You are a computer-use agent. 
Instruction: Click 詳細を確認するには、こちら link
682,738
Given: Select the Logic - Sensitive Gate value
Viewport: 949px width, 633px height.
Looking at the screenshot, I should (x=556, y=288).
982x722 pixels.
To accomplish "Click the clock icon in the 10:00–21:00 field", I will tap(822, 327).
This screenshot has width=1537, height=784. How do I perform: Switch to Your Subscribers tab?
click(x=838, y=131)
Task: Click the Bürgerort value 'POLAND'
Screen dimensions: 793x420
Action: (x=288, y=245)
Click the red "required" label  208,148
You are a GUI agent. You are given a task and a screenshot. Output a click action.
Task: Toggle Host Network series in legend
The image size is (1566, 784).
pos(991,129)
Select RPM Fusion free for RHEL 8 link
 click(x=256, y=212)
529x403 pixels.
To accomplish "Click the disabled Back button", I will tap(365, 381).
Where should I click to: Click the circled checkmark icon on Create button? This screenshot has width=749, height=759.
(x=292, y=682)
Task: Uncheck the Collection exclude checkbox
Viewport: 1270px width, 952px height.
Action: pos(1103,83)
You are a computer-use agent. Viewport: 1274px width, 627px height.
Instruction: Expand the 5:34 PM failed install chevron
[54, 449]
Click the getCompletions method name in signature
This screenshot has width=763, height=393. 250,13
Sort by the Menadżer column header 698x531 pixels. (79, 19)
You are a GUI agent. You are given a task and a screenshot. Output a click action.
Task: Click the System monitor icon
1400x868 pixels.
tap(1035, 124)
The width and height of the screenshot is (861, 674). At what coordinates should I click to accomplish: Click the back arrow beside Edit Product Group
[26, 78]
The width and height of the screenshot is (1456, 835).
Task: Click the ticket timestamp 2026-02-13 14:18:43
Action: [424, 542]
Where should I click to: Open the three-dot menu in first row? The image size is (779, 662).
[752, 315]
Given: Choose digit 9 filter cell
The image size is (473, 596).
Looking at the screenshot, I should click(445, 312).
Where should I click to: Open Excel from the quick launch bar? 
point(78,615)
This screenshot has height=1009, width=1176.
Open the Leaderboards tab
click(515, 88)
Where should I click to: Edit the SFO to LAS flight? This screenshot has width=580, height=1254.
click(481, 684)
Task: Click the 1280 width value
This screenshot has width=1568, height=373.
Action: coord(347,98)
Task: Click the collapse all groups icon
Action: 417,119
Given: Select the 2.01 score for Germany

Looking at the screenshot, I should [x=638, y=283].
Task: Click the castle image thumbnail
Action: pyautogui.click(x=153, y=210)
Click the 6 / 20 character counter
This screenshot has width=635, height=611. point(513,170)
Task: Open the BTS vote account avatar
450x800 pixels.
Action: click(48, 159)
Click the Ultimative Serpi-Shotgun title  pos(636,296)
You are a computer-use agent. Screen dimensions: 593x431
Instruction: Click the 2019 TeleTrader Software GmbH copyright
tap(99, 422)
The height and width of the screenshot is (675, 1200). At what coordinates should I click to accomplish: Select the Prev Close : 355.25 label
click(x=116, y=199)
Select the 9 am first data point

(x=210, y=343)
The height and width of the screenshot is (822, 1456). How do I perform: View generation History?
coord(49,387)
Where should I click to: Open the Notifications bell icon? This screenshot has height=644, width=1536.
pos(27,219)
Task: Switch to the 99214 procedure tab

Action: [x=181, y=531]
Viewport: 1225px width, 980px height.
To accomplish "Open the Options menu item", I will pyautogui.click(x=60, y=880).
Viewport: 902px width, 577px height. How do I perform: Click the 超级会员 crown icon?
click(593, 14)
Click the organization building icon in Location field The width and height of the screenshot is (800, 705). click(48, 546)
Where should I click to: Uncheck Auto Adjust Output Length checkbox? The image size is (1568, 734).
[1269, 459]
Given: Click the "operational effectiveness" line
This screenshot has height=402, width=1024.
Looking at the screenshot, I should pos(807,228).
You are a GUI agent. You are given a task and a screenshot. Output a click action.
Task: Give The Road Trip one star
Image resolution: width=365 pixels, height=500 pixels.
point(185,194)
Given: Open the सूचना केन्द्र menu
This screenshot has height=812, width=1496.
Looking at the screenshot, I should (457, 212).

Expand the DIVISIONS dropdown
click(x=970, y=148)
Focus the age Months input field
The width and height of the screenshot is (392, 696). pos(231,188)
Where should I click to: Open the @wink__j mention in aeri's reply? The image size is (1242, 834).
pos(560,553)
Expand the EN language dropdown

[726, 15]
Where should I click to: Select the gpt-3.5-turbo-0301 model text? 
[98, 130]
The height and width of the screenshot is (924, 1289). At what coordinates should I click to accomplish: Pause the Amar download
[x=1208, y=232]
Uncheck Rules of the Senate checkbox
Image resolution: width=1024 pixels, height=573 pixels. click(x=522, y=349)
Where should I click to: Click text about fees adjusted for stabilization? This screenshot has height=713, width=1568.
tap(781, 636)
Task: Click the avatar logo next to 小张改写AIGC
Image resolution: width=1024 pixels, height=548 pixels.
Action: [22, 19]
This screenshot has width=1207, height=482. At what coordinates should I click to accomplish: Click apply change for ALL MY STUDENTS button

---

Can you copy out all of the lines above, word for word and unchanged?

§ Answer for the task:
You are a computer-use agent. 
Instruction: Click 詳細を確認するには、こちら link
682,738
Given: Select the Logic - Sensitive Gate value
Viewport: 949px width, 633px height.
Looking at the screenshot, I should (x=556, y=288).
982x722 pixels.
To accomplish "Click the clock icon in the 10:00–21:00 field", I will tap(822, 327).
This screenshot has width=1537, height=784. How do I perform: Switch to Your Subscribers tab?
click(x=838, y=131)
Task: Click the Bürgerort value 'POLAND'
Screen dimensions: 793x420
Action: (x=288, y=245)
Click the red "required" label  208,148
You are a GUI agent. You are given a task and a screenshot. Output a click action.
Task: Toggle Host Network series in legend
The image size is (1566, 784).
pos(991,129)
Select RPM Fusion free for RHEL 8 link
 click(x=256, y=212)
529x403 pixels.
To accomplish "Click the disabled Back button", I will tap(365, 381).
Where should I click to: Click the circled checkmark icon on Create button? This screenshot has width=749, height=759.
(x=292, y=682)
Task: Uncheck the Collection exclude checkbox
Viewport: 1270px width, 952px height.
Action: pos(1103,83)
You are a computer-use agent. Viewport: 1274px width, 627px height.
Instruction: Expand the 5:34 PM failed install chevron
[54, 449]
Click the getCompletions method name in signature
This screenshot has width=763, height=393. 250,13
Sort by the Menadżer column header 698x531 pixels. (79, 19)
You are a GUI agent. You are given a task and a screenshot. Output a click action.
Task: Click the System monitor icon
1400x868 pixels.
tap(1035, 124)
The width and height of the screenshot is (861, 674). At what coordinates should I click to accomplish: Click the back arrow beside Edit Product Group
[26, 78]
The width and height of the screenshot is (1456, 835).
Task: Click the ticket timestamp 2026-02-13 14:18:43
Action: [424, 542]
Where should I click to: Open the three-dot menu in first row? The image size is (779, 662).
[752, 315]
Given: Choose digit 9 filter cell
The image size is (473, 596).
Looking at the screenshot, I should click(445, 312).
Where should I click to: Open Excel from the quick launch bar? 
point(78,615)
This screenshot has height=1009, width=1176.
Open the Leaderboards tab
click(515, 88)
Where should I click to: Edit the SFO to LAS flight? This screenshot has width=580, height=1254.
click(481, 684)
Task: Click the 1280 width value
This screenshot has width=1568, height=373.
Action: coord(347,98)
Task: Click the collapse all groups icon
Action: 417,119
Given: Select the 2.01 score for Germany

Looking at the screenshot, I should [x=638, y=283].
Task: Click the castle image thumbnail
Action: pyautogui.click(x=153, y=210)
Click the 6 / 20 character counter
This screenshot has width=635, height=611. point(513,170)
Task: Open the BTS vote account avatar
450x800 pixels.
Action: click(48, 159)
Click the Ultimative Serpi-Shotgun title  pos(636,296)
You are a computer-use agent. Screen dimensions: 593x431
Instruction: Click the 2019 TeleTrader Software GmbH copyright
tap(99, 422)
The height and width of the screenshot is (675, 1200). At what coordinates should I click to accomplish: Select the Prev Close : 355.25 label
click(x=116, y=199)
Select the 9 am first data point

(x=210, y=343)
The height and width of the screenshot is (822, 1456). How do I perform: View generation History?
coord(49,387)
Where should I click to: Open the Notifications bell icon? This screenshot has height=644, width=1536.
pos(27,219)
Task: Switch to the 99214 procedure tab

Action: [x=181, y=531]
Viewport: 1225px width, 980px height.
To accomplish "Open the Options menu item", I will pyautogui.click(x=60, y=880).
Viewport: 902px width, 577px height. How do I perform: Click the 超级会员 crown icon?
click(593, 14)
Click the organization building icon in Location field The width and height of the screenshot is (800, 705). click(48, 546)
Where should I click to: Uncheck Auto Adjust Output Length checkbox? The image size is (1568, 734).
[1269, 459]
Given: Click the "operational effectiveness" line
This screenshot has height=402, width=1024.
Looking at the screenshot, I should pos(807,228).
You are a GUI agent. You are given a task and a screenshot. Output a click action.
Task: Give The Road Trip one star
Image resolution: width=365 pixels, height=500 pixels.
point(185,194)
Given: Open the सूचना केन्द्र menu
This screenshot has height=812, width=1496.
Looking at the screenshot, I should (457, 212).

Expand the DIVISIONS dropdown
click(x=970, y=148)
Focus the age Months input field
The width and height of the screenshot is (392, 696). pos(231,188)
Where should I click to: Open the @wink__j mention in aeri's reply? The image size is (1242, 834).
pos(560,553)
Expand the EN language dropdown

[726, 15]
Where should I click to: Select the gpt-3.5-turbo-0301 model text? 
[98, 130]
The height and width of the screenshot is (924, 1289). At what coordinates should I click to accomplish: Pause the Amar download
[x=1208, y=232]
Uncheck Rules of the Senate checkbox
Image resolution: width=1024 pixels, height=573 pixels. click(x=522, y=349)
Where should I click to: Click text about fees adjusted for stabilization? This screenshot has height=713, width=1568.
tap(781, 636)
Task: Click the avatar logo next to 小张改写AIGC
Image resolution: width=1024 pixels, height=548 pixels.
Action: [22, 19]
This screenshot has width=1207, height=482. At what coordinates should I click to accomplish: Click apply change for ALL MY STUDENTS button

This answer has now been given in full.